From the entries below, copy every line holding the word "agent".
# # # # # # #
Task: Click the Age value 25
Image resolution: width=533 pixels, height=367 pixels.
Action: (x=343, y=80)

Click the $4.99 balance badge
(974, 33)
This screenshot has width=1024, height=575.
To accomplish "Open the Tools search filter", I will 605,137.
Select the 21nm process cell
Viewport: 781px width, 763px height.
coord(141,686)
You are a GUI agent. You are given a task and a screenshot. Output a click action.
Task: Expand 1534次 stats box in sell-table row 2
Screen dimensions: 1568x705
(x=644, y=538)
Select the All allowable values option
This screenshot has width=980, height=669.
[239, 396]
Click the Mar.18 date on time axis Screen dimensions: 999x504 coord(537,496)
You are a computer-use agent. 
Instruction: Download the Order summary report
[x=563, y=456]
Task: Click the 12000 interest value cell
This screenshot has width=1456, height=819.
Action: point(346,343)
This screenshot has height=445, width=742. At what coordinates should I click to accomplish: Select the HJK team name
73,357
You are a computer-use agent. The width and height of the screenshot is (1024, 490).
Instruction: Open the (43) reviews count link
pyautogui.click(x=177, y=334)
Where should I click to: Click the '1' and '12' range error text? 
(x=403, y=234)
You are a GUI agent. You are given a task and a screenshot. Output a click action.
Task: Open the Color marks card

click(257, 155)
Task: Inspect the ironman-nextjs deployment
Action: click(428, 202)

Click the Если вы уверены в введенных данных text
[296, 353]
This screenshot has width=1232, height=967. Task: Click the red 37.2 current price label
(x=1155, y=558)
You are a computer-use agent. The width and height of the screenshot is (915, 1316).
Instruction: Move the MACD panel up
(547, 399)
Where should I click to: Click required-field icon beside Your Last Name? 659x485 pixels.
# # # # # # #
YOUR RESPONSE:
You are a GUI agent. You are given a task and a screenshot. Output a click action.
You are a computer-use agent. 
You are a computer-use agent. The width and height of the screenshot is (1024, 490).
You are a GUI agent. You are given a task and a screenshot. Output a click action.
You are a computer-use agent. The width and height of the screenshot is (915, 1316).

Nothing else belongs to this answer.